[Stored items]
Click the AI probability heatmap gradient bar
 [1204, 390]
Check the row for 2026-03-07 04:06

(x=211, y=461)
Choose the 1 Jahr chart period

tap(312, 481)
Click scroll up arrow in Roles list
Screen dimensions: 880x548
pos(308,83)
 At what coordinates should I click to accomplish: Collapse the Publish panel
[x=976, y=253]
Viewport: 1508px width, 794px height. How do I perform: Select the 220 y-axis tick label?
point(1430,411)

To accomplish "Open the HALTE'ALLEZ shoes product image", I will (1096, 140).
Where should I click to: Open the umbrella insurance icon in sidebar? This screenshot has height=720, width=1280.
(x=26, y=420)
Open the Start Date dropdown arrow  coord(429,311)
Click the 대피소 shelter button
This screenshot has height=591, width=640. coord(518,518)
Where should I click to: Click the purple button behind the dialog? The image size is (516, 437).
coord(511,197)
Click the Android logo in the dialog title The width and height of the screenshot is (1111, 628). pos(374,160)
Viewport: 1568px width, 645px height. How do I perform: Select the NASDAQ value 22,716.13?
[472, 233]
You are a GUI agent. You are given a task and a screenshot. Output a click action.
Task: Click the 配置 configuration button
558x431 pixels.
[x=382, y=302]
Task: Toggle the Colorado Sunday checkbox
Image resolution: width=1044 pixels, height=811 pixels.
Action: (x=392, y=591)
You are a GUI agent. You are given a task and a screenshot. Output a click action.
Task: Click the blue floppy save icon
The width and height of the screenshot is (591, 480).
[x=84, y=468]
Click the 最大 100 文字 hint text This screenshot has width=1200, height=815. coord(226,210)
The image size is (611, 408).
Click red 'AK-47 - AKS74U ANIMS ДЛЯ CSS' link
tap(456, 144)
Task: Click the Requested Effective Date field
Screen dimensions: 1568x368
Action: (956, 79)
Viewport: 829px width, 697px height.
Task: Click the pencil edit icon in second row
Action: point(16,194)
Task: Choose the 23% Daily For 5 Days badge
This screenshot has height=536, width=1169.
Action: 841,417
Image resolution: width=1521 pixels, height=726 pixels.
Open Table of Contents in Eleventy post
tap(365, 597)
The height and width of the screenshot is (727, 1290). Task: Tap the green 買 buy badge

Task goal - In the records above, which lines hold the string "badge"? Copy each one.

Solution for this task -
Task: Choose the 23% Daily For 5 Days badge
The height and width of the screenshot is (727, 1290). Task: Tap the green 買 buy badge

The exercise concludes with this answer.